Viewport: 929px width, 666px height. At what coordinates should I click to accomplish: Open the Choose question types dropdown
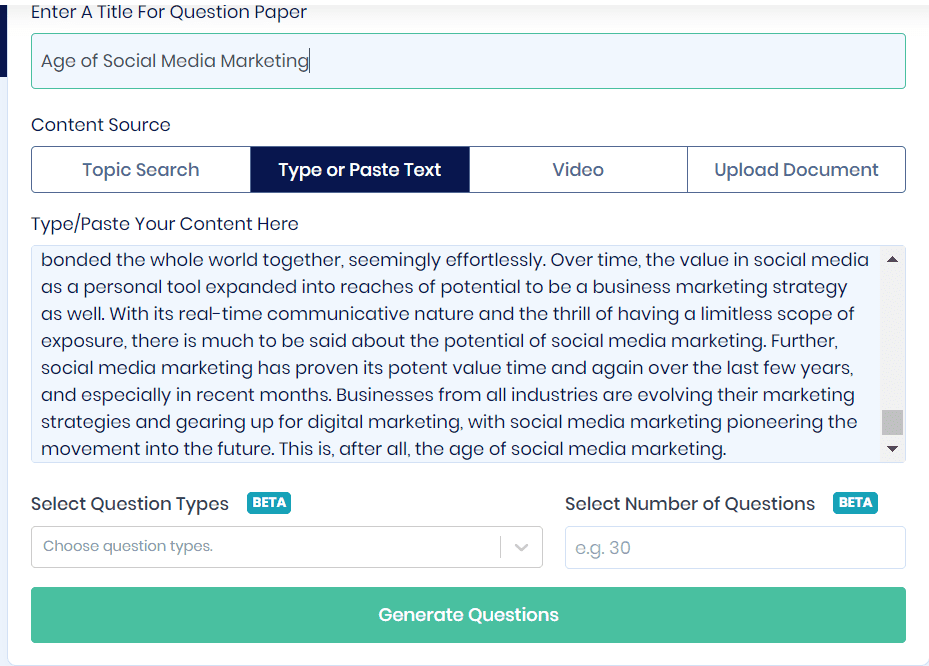266,547
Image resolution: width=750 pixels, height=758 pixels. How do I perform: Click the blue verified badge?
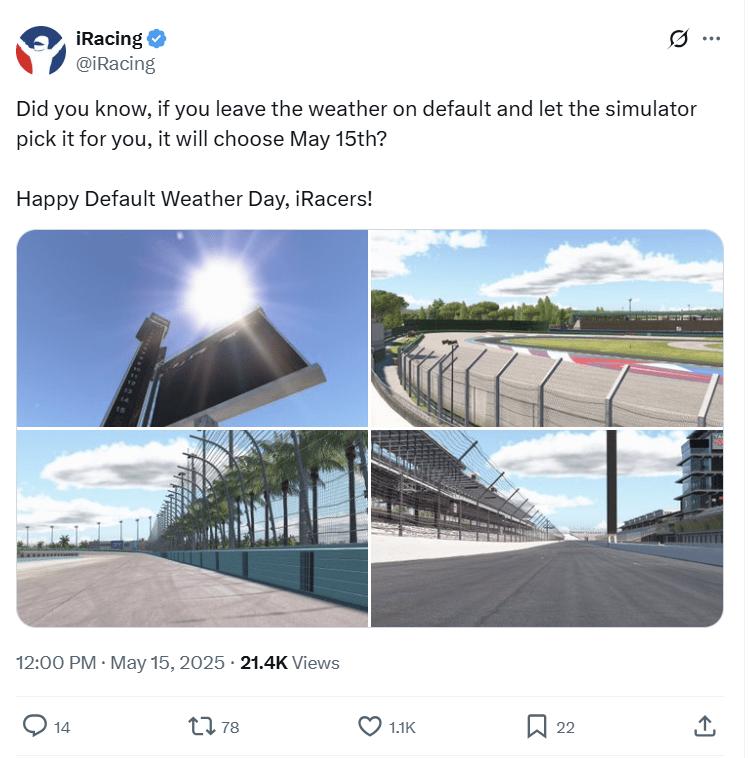click(157, 39)
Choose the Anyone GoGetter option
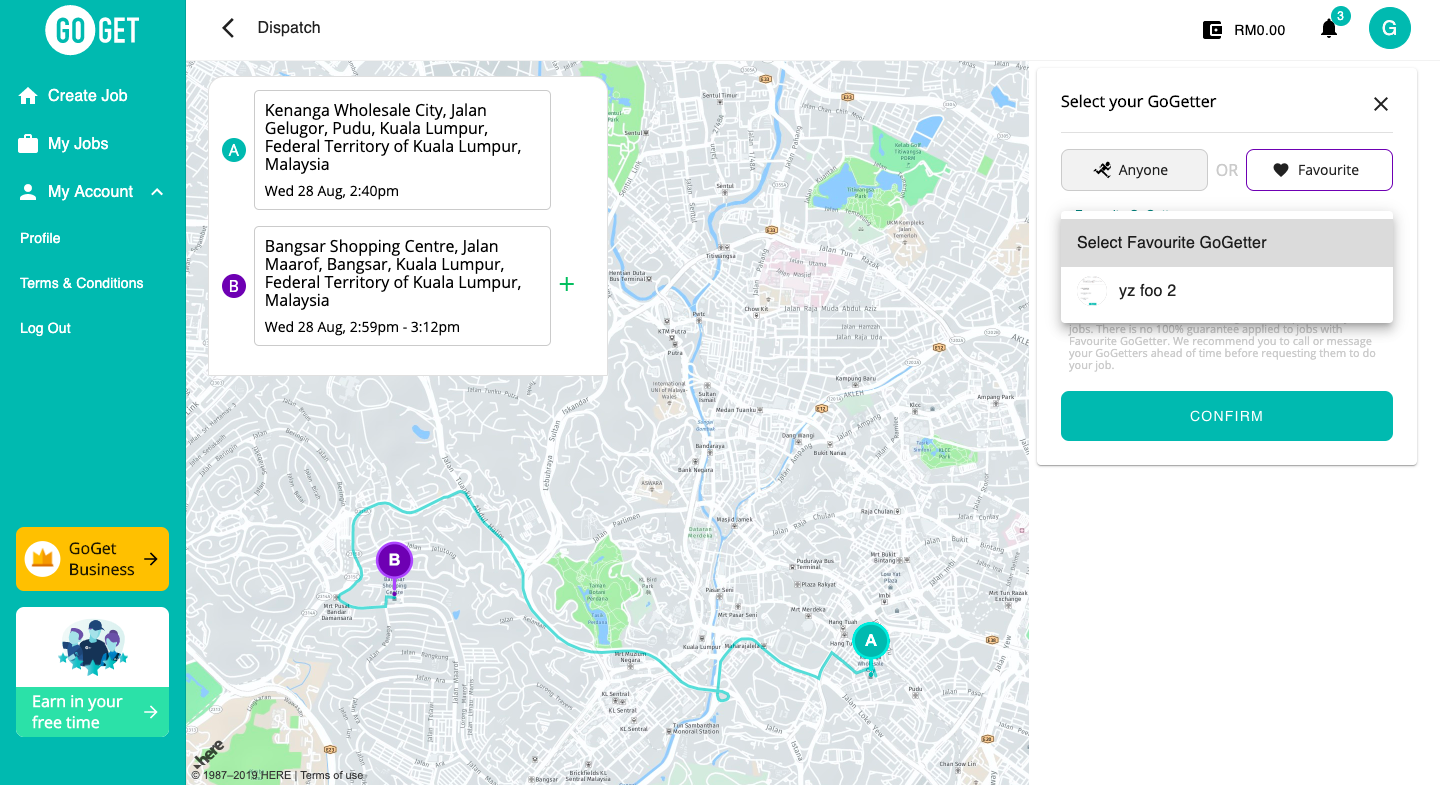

__Task requirements__. Leave out the pictures and retype every line above exactly.

__Result__.
Viewport: 929px width, 666px height. At what coordinates should I click to accomplish: Open the Choose question types dropdown
266,547
Image resolution: width=750 pixels, height=758 pixels. How do I perform: Click the blue verified badge?
click(157, 39)
Choose the Anyone GoGetter option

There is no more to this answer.